Le département n’est pas bien haut, son point culminant (le puy des Chaires) n’atteint même pas les 1 000 m d’altitude. Mais ne vous fiez pas aux apparences. Sous des dehors dociles, les routes ne sont qu’une enfilade de montées serrées et de descentes. Et à moins d’avoir les mollets de Poulidor, l’enfant du pays, qui a droit à son circuit (23,5 km) autour du lac de Vassivière, on vous conseille d’opter pour l’assistance électrique et d’éviter les chemins de traverse terreux (sauf si vous excellez au VTT).
Attention tout de même, la couverture réseau est taquine, les réparateurs et les transports en commun rares et certains endroits sont isolés. N’oubliez ni votre pompe ni votre kit crevaison. Une moyenne de 50-60 km/jour reste très convenable, surtout avec ce dénivelé.
L’office du tourisme de La Souterraine, en face de la gare, loue des vélos (5 en tout, mais des électriques devraient bientôt compléter la flotte). Les prix sont dégressifs en fonction de la durée et du nombre de vélos réservés. À partir de 10 € la demi-journée pour un vélo (15 € la journée, 35 € les 3 jours, 70 € la semaine). Tél. : 05 55 89 23 07.
La Vallée des peintres, de La Souterraine à Crozant
Vélo : 2 h et 24 km. Randonnée pédestre : 3 h.
À 2 h 45 en Intercités de Paris-Austerlitz, La Souterraine, deuxième ville la plus peuplée du département, est le point de départ de notre tour de la Creuse. Et ça commence fort ! En effet, à 23,9 km de là se trouve Crozant, dont la beauté, la minéralité et les ruines ont donné naissance à l’école picturale de Crozant (pour la reprise du motif, non pour l’invention d’une technique).

TÂCHE DEMANDÉE A: D'après le texte sur le vélo en Creuse, pourquoi vaut-il mieux choisir l'assistance électrique ? Répondez en une à trois phrases.
TÂCHE DEMANDÉE B: Poursuivez le texte sur le vélo en Creuse à partir de sa dernière phrase.
Les lignes ci-après proviennent d'une autre source.

[Lignes de données de pointage]
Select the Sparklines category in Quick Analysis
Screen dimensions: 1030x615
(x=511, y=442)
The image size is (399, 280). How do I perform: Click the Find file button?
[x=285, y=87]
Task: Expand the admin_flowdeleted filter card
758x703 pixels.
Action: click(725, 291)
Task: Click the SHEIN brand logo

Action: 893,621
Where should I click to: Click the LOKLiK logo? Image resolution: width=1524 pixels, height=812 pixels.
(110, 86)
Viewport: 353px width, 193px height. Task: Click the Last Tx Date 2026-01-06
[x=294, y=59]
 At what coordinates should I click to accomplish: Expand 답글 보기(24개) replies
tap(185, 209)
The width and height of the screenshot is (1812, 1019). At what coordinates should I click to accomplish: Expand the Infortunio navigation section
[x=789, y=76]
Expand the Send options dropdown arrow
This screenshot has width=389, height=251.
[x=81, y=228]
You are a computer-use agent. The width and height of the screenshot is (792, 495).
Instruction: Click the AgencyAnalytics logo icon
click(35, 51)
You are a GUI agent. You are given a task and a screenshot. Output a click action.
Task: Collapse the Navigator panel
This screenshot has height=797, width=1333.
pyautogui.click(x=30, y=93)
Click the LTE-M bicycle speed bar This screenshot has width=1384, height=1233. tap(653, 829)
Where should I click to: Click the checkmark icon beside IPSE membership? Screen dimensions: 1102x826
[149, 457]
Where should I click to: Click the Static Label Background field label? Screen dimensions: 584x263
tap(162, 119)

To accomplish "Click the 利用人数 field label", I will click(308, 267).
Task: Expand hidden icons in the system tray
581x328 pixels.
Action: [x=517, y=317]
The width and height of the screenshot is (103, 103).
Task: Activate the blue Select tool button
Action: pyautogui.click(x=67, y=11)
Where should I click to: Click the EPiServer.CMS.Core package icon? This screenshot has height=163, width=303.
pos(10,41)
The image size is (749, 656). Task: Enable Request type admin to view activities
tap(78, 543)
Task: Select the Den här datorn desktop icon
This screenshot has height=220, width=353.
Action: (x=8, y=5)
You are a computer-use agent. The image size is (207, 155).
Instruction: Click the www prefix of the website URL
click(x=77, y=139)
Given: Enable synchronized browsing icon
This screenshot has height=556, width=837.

BONNE RÉPONSE A: Le département n'est pas très élevé : son point culminant, le puy des Chaires, n'atteint pas 1 000 m. Pourtant, ses routes enchaînent les montées serrées et les descentes. À moins d'avoir les mollets de Poulidor, l'assistance électrique est donc conseillée.

BONNE RÉPONSE B:
En chemin, à 20 min à vélo de La Souterraine (ça descend), il y a Saint-Agnant-de-Versillat et son église du XIIe siècle aux étranges fresques (sur la voûte), puis celle de Saint-Germain-Beaupré (20 min) et son faîte-éteignoir aiguisé comme un casque à pointes. La Chapelle-Baloue (25 min) est la dernière halte avant d’entrer à Crozant (30 min) par le pont Charraud et de se frotter à l’impétueuse Sédelle.
À Crozant, beaucoup de peintres logeaient à l’hôtel Lépinat. Devenu musée, le lieu revient sur l’histoire de la passion impressionniste (de 1850 à 1930) pour la vallée de la Creuse : la médiation de George Sand, la liaison ferroviaire entre Paris et Crozant (7 h de train + 1 h en calèche), l’invention des tubes de peinture, le goût romantique pour l’ancienne forteresse médiévale.
Appâté par ce préambule, on emprunte, à pied, le sentier des peintres, un itinéraire de 3,8 km (1 h 30 de marche) qui boucle les points panoramiques peints le long de la Sédelle par les plus éminents représentants de cette école de Crozant.
Autre balade : celle qui mène au rocher de la Fileuse avec une marche escarpée de 45 min après le pont de Crozant. Et là, impossible de lutter contre le sortilège de cette vallée, lorsque la Creuse et la Sédelle serpentent et confluent.
Pas encore sevrés ? Vous pouvez également vous balader, à pied, parmi les ruines de la forteresse (4 €) modelée par les Lusignan, entre les tours Colin et Renard, à 75 m au-dessus de la Creuse.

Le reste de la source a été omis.